Di kala itu sering muncul ulasan di televisi dan mengakibatkan banjir permintaan, hingga stok di toko-toko
kosong, sehingga beredar juga
versi palsunya. Belajar dari pengalaman di bidang industri keratif,
maka industri kecil dari produk
Boneca de Atauro ini telah melakukan upaya menghindari pemalsuan dengan memiliki hak cipta dari Cooperativa polivalente Boneca de Atauro
berbasis di Vila Maumeta di Pulau Atauro (Timor-Leste).
Berbeda dengan Dakocan
yang merupakan produk dari industri besar,
Boneca de Atauro adalah hasil karya kerajinan tangan perempuan-perempuan dari Pulau Atauro.

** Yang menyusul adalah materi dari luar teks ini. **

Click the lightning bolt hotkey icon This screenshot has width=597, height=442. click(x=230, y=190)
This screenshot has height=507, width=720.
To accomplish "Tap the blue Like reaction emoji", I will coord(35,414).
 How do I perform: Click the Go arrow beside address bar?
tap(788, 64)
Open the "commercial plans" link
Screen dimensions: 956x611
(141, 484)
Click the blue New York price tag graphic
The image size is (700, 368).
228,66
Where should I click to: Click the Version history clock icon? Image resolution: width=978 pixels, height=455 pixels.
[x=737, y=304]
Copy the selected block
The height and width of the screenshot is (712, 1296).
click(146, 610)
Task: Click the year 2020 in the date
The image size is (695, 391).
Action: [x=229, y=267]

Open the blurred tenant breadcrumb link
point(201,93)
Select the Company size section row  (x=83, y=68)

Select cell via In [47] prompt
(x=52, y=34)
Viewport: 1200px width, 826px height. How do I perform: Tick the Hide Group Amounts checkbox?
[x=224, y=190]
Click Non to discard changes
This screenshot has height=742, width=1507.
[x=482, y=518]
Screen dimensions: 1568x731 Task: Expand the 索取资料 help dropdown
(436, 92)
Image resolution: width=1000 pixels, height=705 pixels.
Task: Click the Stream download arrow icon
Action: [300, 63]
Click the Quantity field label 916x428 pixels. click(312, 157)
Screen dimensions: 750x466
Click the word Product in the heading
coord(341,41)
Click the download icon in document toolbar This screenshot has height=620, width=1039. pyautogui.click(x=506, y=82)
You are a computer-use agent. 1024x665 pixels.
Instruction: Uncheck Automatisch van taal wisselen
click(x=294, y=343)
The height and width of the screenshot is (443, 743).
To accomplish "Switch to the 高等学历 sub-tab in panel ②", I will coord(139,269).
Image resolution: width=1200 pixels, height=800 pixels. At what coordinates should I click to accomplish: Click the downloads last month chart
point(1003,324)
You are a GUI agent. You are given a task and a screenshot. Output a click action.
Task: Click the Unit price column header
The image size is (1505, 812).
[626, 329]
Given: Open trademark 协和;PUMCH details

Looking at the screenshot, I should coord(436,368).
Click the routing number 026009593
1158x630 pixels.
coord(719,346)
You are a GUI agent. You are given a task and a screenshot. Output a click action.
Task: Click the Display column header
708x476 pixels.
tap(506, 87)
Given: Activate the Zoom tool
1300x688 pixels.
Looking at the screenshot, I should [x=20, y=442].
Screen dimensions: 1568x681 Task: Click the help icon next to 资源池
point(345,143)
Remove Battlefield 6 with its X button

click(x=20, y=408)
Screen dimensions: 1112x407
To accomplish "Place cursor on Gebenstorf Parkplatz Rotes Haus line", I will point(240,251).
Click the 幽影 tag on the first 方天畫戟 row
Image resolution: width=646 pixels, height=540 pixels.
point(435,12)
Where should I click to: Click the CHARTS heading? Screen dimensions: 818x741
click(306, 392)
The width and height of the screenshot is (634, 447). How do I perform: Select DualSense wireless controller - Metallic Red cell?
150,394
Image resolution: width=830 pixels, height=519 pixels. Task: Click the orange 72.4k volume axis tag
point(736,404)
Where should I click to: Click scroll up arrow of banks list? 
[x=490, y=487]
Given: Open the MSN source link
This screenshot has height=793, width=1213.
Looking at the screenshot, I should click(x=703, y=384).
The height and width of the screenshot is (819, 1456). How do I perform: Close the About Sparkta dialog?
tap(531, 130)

Produk ini
menjadi bagian dari ruang dedikasi bagi perempuan Atauro untuk menunjukan
martabat mereka dengan membangun kemandirian ekonomi lokal. Tak mengenal latar
belakang serta usia
tua dan muda dalam membuat produk ini, sehingga
menjadi wadah dalam
berbagi pengalaman, pengetahuan dan kesabaran lintas generasi. Dengan
membangun produk berbasis komunitas ini dapat meningkatkan kualitas
hidup perempuan serta
membangun ekonomi perempuan dalam wujud socialenterprise
yang lebih mandiri.
Jika Dakocan adalah karakter yang diambil dari hewan
koala yang sedang
memeluk pohon, sehingga pemiliknya biasa memasang di lengan atas, maka berbeda
dengan Boneca de
Atauro yang adalah
karakter asli penduduk
Atauro baik laki-laki maupun perempuan.
Karakter perempuan ditandai
dengan penggunan
kain tenun penutup dada sedangkan laki-laki dengan dada terbuka. Selain
dengan bentuk produk standar, ada juga boneka Atauro yang dibuat lebih besar
seukuran dengan anak kecil berusia tujuh tahun.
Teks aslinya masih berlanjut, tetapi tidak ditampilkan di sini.